== Stored records ==
>>>

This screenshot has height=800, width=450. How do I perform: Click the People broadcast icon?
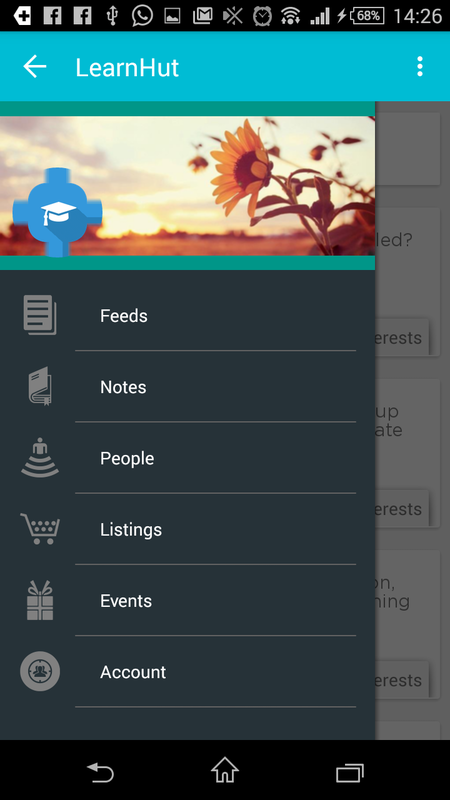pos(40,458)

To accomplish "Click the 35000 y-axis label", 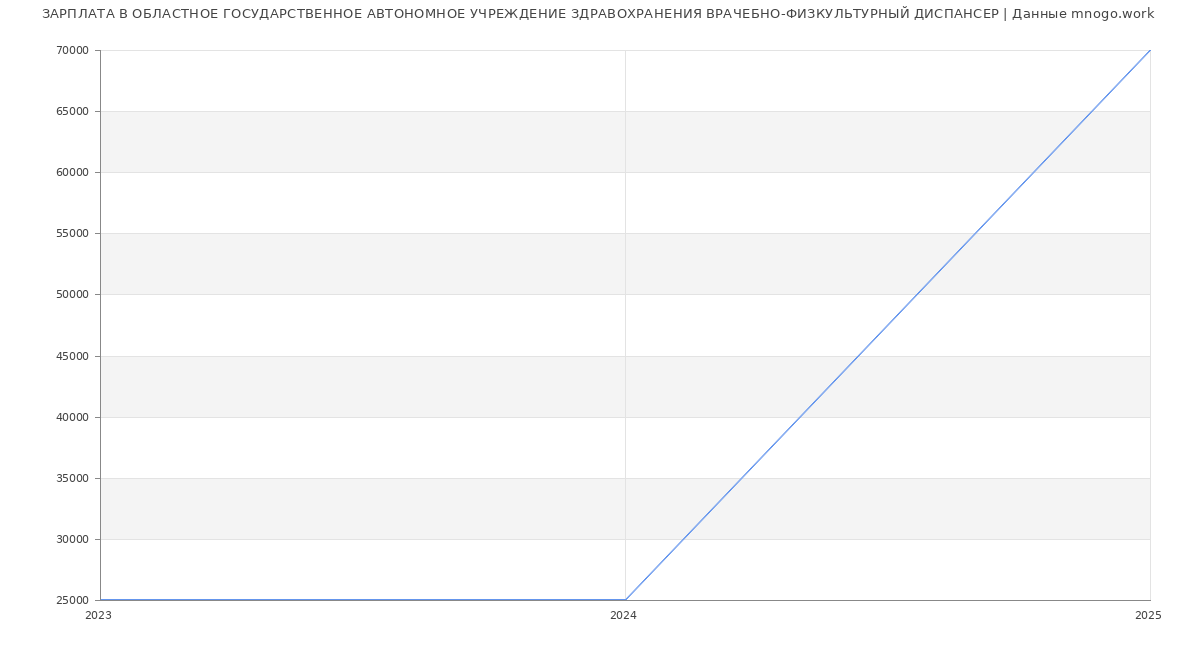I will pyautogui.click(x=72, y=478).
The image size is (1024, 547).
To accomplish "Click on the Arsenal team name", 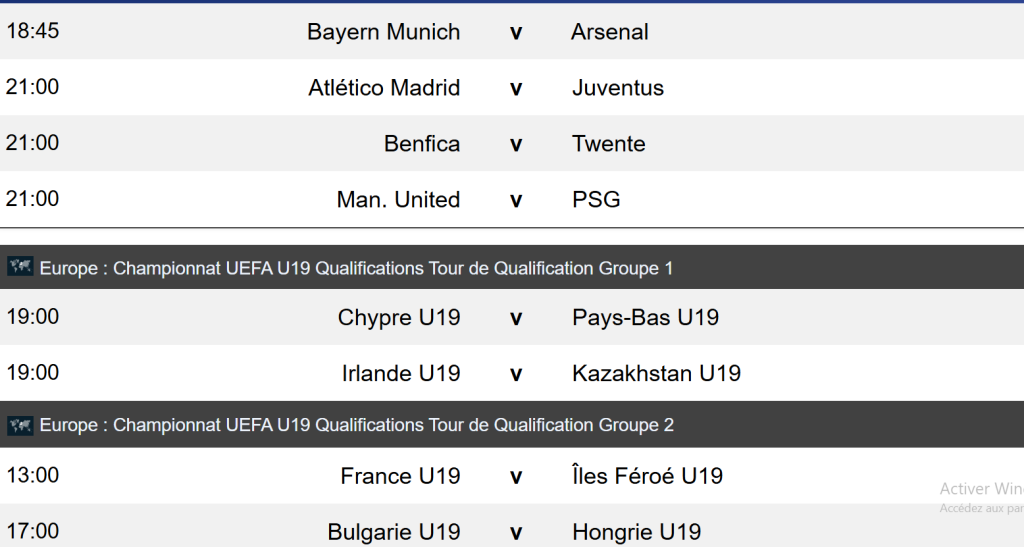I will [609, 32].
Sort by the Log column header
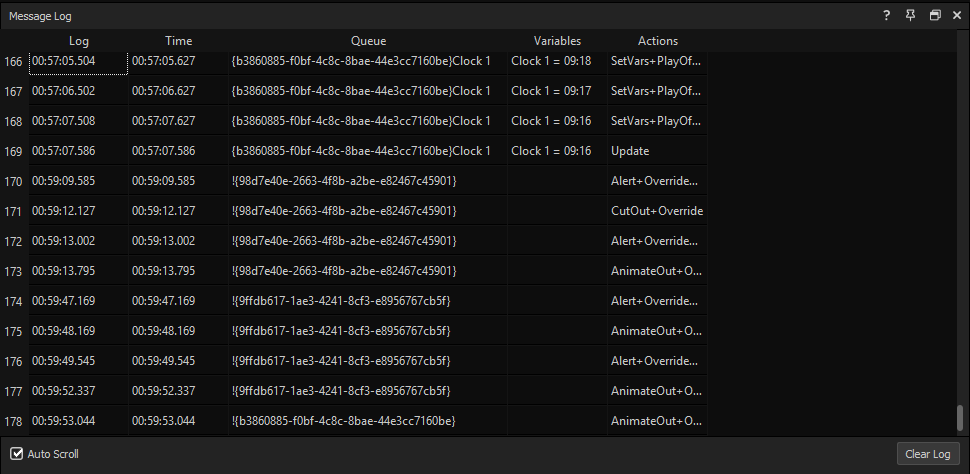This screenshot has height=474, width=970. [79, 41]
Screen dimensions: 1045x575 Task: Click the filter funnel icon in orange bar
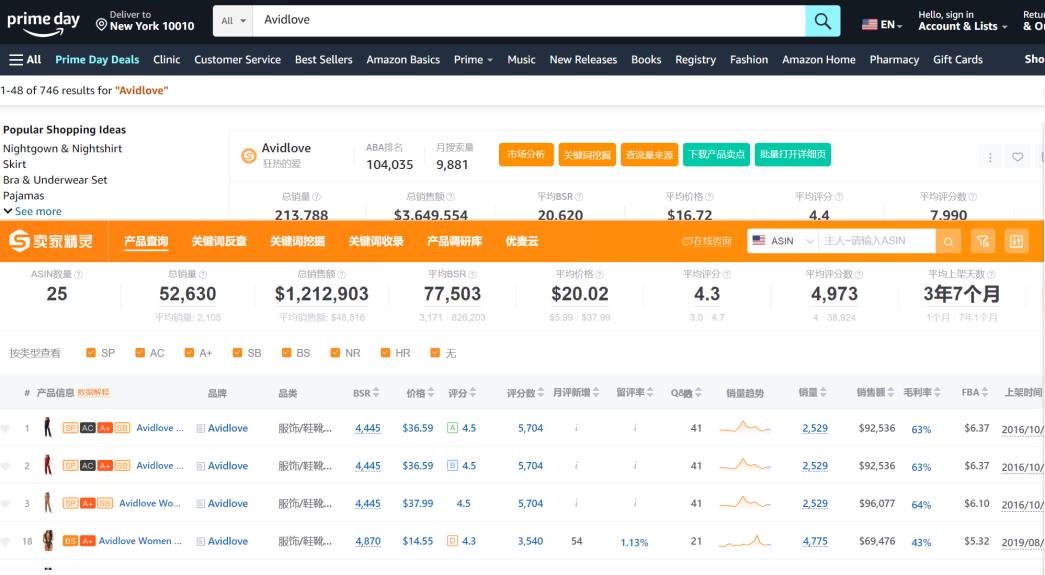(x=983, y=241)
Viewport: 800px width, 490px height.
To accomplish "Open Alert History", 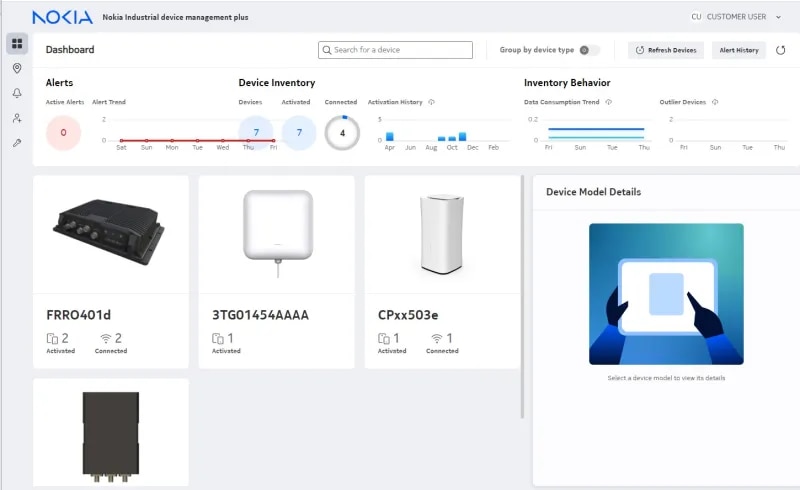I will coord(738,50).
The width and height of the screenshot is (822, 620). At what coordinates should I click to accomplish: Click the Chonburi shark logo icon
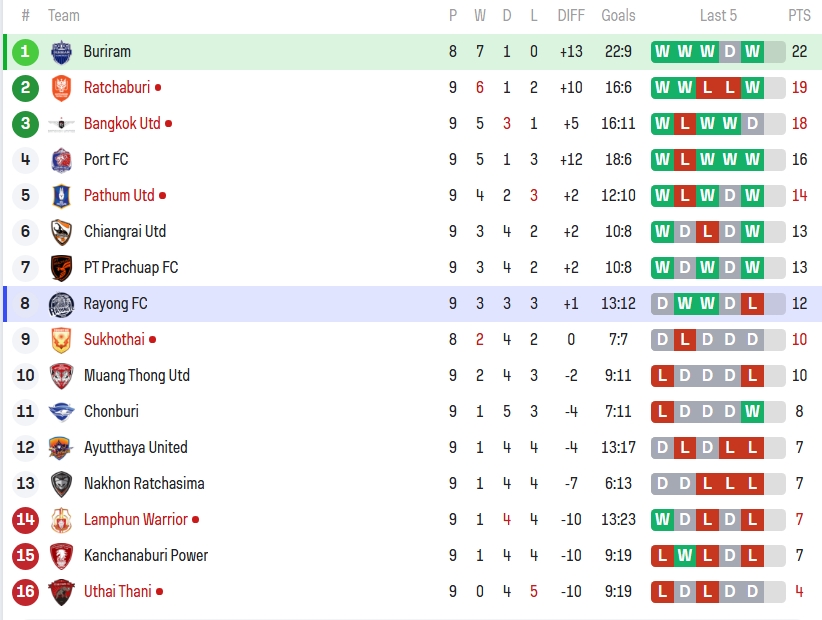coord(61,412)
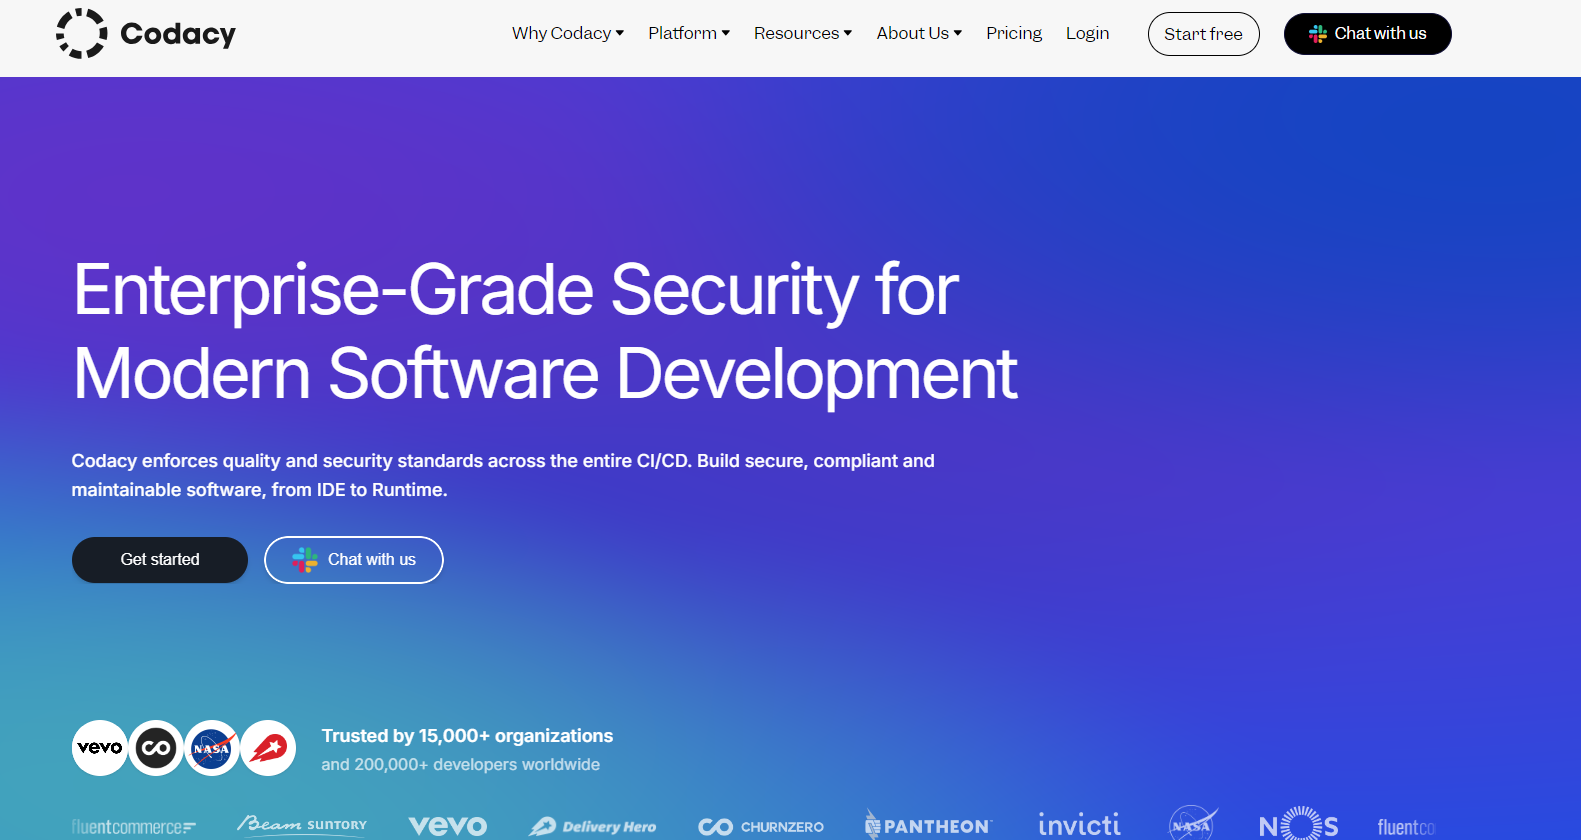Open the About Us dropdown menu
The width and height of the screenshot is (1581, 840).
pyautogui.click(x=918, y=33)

<<<

== Exercise instructions ==
From the records above, copy exactly the lines starting at the one with "Sort by the Log column header" and ending at the one with "Viewport: 800px width, 490px height.", and no others. Pictures stay out.

== Written response ==
Sort by the Log column header
This screenshot has height=474, width=970. [79, 41]
Screen dimensions: 1045x575 Task: Click the filter funnel icon in orange bar
(x=983, y=241)
Viewport: 800px width, 490px height.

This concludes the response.